Given task
In the listing below, copy the lines verbatim from the one containing "The height and" to the end of the listing, both ends included. Omit the pictures.

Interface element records
((

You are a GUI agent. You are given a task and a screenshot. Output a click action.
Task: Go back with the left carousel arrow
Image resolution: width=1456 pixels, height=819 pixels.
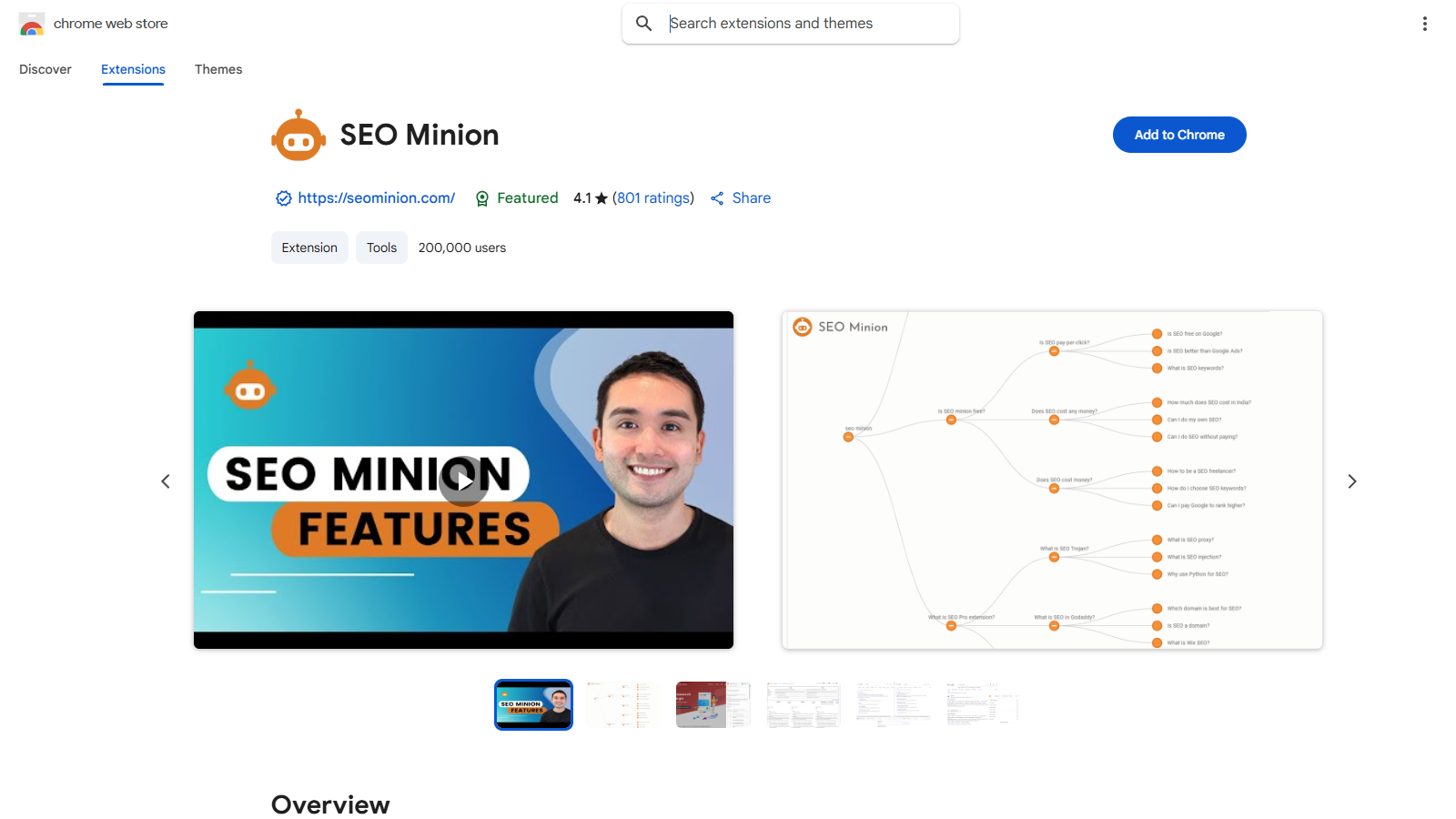click(x=166, y=480)
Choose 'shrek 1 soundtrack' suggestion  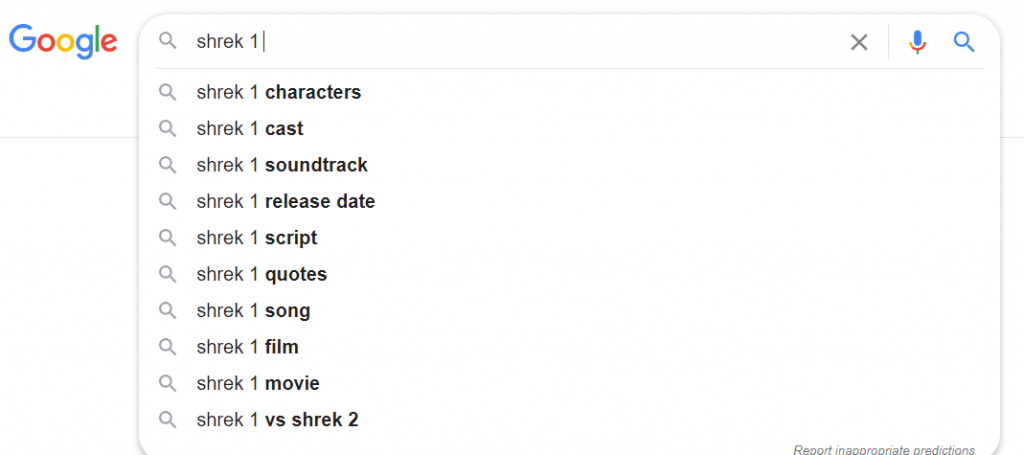[569, 165]
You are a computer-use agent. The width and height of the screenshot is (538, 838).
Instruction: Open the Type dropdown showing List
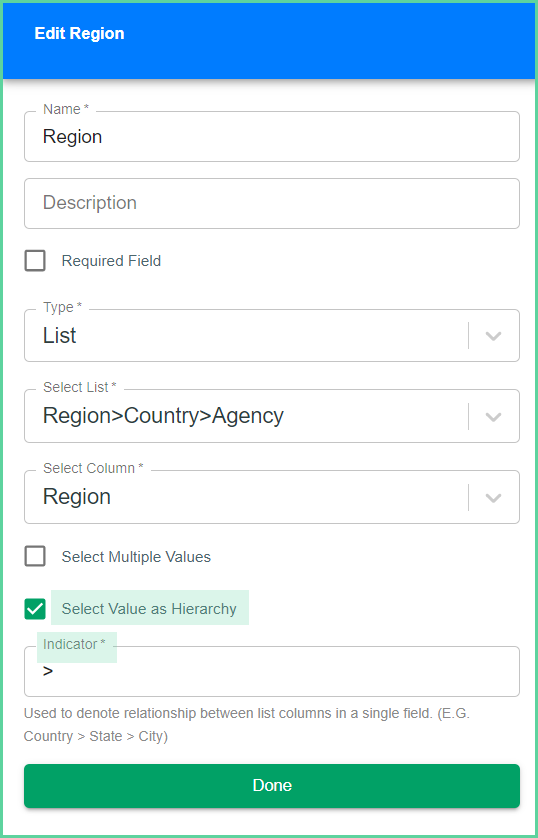(271, 336)
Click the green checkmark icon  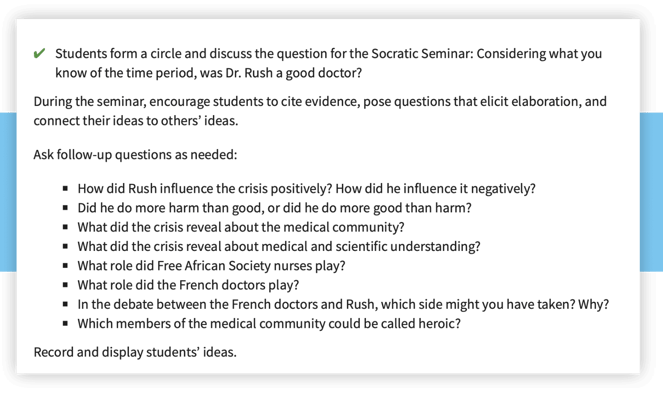39,54
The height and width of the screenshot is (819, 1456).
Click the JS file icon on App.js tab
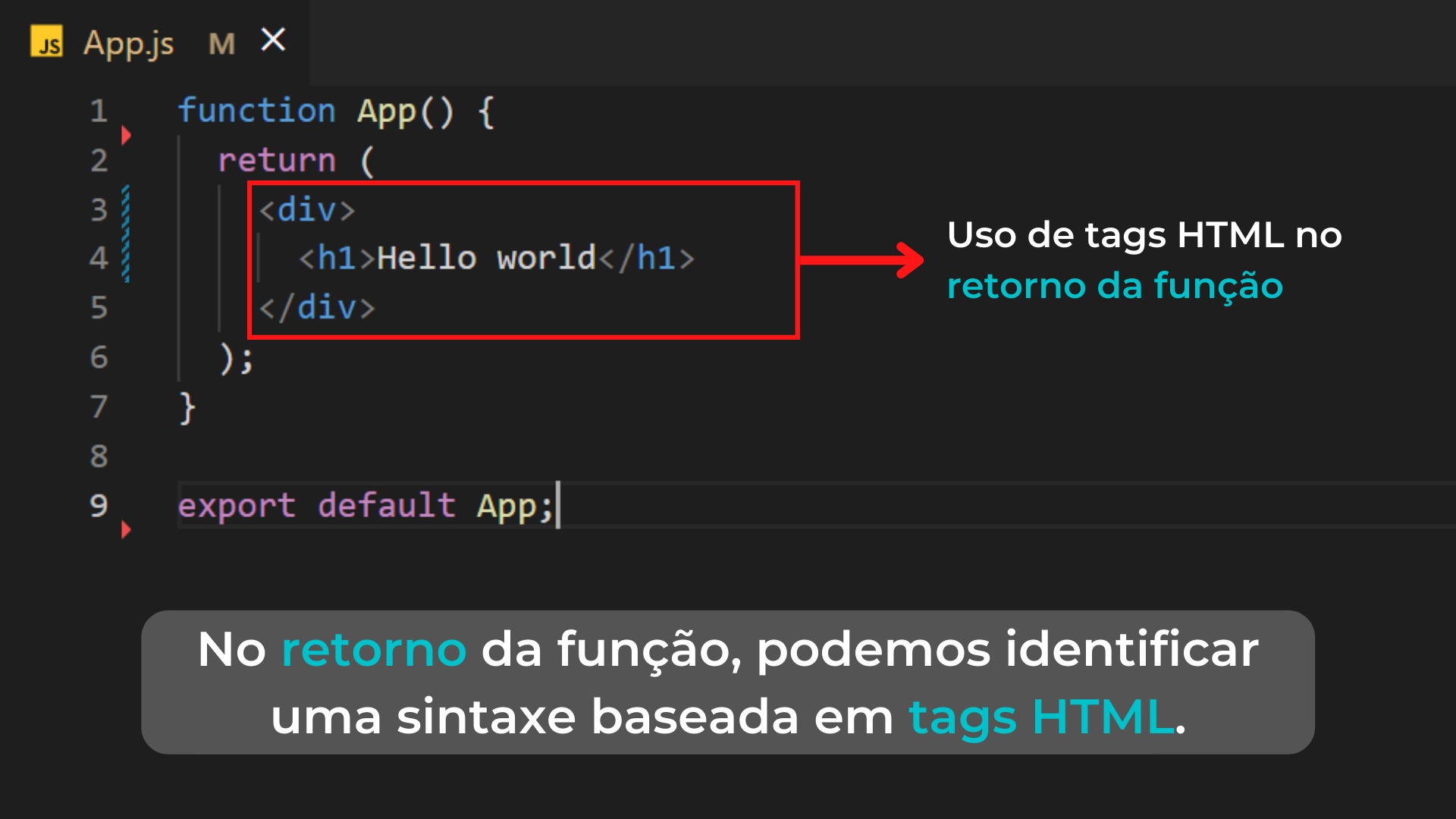46,42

))

Task output
The height and width of the screenshot is (819, 1456).
Click the JS file icon on App.js tab
46,42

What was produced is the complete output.